Fernando Jáuregui | Viernes 27 de junio de 2014
Entiendo que un político, un alto cargo institucional o
empresarial deben cuestionarse su permanencia en el puesto no cuando se
demuestra su culpabilidad ante un proceso judicial, sino en el momento en el
que resulta evidente que esta permanencia en el cargo resulta un escándalo para
la sociedad. O un engorro para los propios y los ajenos. Dimitir es verbo que
se conjuga difícilmente en el léxico patrio. Desde ese punto de vista, aplaudo
la decisión del eurodiputado Willy Meyer, a quien nadie podría, sino su propia
conciencia -y sin duda sus diferencias dentro de Izquierda Unida--, haber
exigido la dimisión presentada. Como aplaudo el paso, muy tardío, dado por Magdalena
Álvarez al renunciar a la vicepresidencia del Banco Europeo de Inversiones, por
mucho que este 'salto adelante' tiene muchos matices, claros y oscuros, más
allá de que sea yo incapaz de dilucidar si la ex ministra es inocente o
culpable de los cargos que se le imputan, tal está siendo la confusión que se
deriva de la instrucción de la juez Alaya.
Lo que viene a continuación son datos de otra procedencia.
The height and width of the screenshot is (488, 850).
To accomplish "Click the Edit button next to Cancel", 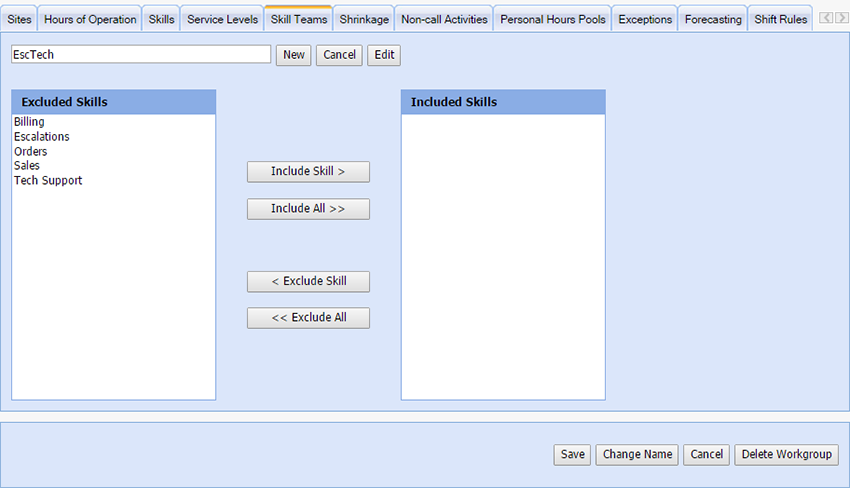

Y como, desde luego, aplaudo, por su
afán de clarificar de manera definitiva el panorama, el súbito anuncio de
Alfredo Pérez Rubalcaba en el sentido de que, además de la secretaría general
del PSOE, abandona su escaño parlamentario. Todo un ejemplo, sí señor, de saber
marcharse ligero de equipaje.
Por eso mismo, porque empiezan a proliferar los (buenos)
ejemplos en contrario, no puedo sino exigir que la aún infanta Cristina
renuncie públicamente a sus derechos dinásticos, como pido que el Rey les
prive, a ella y, claro, a su marido, de los títulos honoríficos concedidos por
la Corona; tanto da que la Audiencia Provincial, tras el, a mi juicio, pésimo auto del juez
Castro, levante la imputación de la hermana del monarca, porque ya digo que la
ciudadana Cristina de Borbón ha mantenido una conducta cuando menos polémica y,
en verdad, escandalosa. Quizá no merezca la cárcel; yo no deseo verla en
prisión. Pero, desde luego, no merece ser representante de la aristocracia
(gobierno de los mejores) española.
Y, por ello mismo, me duele que mi muy respetado Cándido
Méndez, que lleva veinte años como secretario general de UGT, prefiera culpar a
la Guardia Civil, que actuó en los casos de presunto desvío del dinero que la
UGT andaluza recibía para formación, que realizar una investigación a fondo
sobre qué es lo que está pasando en el histórico sindicato, que debería ser un
ejemplo y que me temo que, por diversos motivos, acumula desprestigio y
desinterés entre los ciudadanos. Culpar de los escándalos que se producen en
casa a la Guardia Civil, o al juez de turno, o a la Unidad de Delitos Fiscales
de la Policía, o al largo brazo del Gobierno, o a la conspiración universal,
puede, en algunos casos, tener una parte de razón. Pero nunca toda la razón.
Y en España faltan, desde luego, la seguridad jurídica que
da el saber que la justicia es igual para todos y que todos los órganos y
personas citados se comportan de manera razonablemente correcta, sin dejarse
influenciar ni por las presiones ambientales ni por las pasiones propias; pero
también falta un mínimo sentido de la autocrítica en el cuerpo social de este
país nuestro y muy especialmente en eso que últimamente ha dado en llamarse,
con razón o sin ella, la 'casta dirigente'. ¿Cómo no van a sentirse 'casta'
cuando en España existen diez mil aforados --y conste que pienso que el rey que
abdicó debe, necesariamente, ser uno de ellos--, que reciben un trato claramente
desigual por parte de la Justicia del que podríamos tener usted o yo?
Que un juez te impute puede, o no, ser causa de la dimisión
de un político, de un banquero, de la hija y hermana de un rey; supongo que
depende qué estemos, en cada caso, entendiendo por esa figura tan fluida que es
la imputación. Se han cometido demasiadas injusticias al apartar de la vida
pública a personas imputadas que luego resultaron del todo inocentes. Se han
cometido demasiados errores, dilaciones y dislates judiciales -que esa es otra
que tenemos que hacernos mirar--.
Pero hay que mirarse al espejo: la española no es una
sociedad del todo libre de culpa y es más dada a ejercer la crítica con sus
representantes que consigo misma. Quizá todo se deba, en buena parte, a lo que digo:
lo verdaderamente escandaloso es lo poco dados a dimitir, a abandonar la
poltrona, que son algunos. Por eso aplaudo hoy a Pérez Rubalcaba, a Willy Meyer
y, fíjese, hasta a Magdalena Álvarez.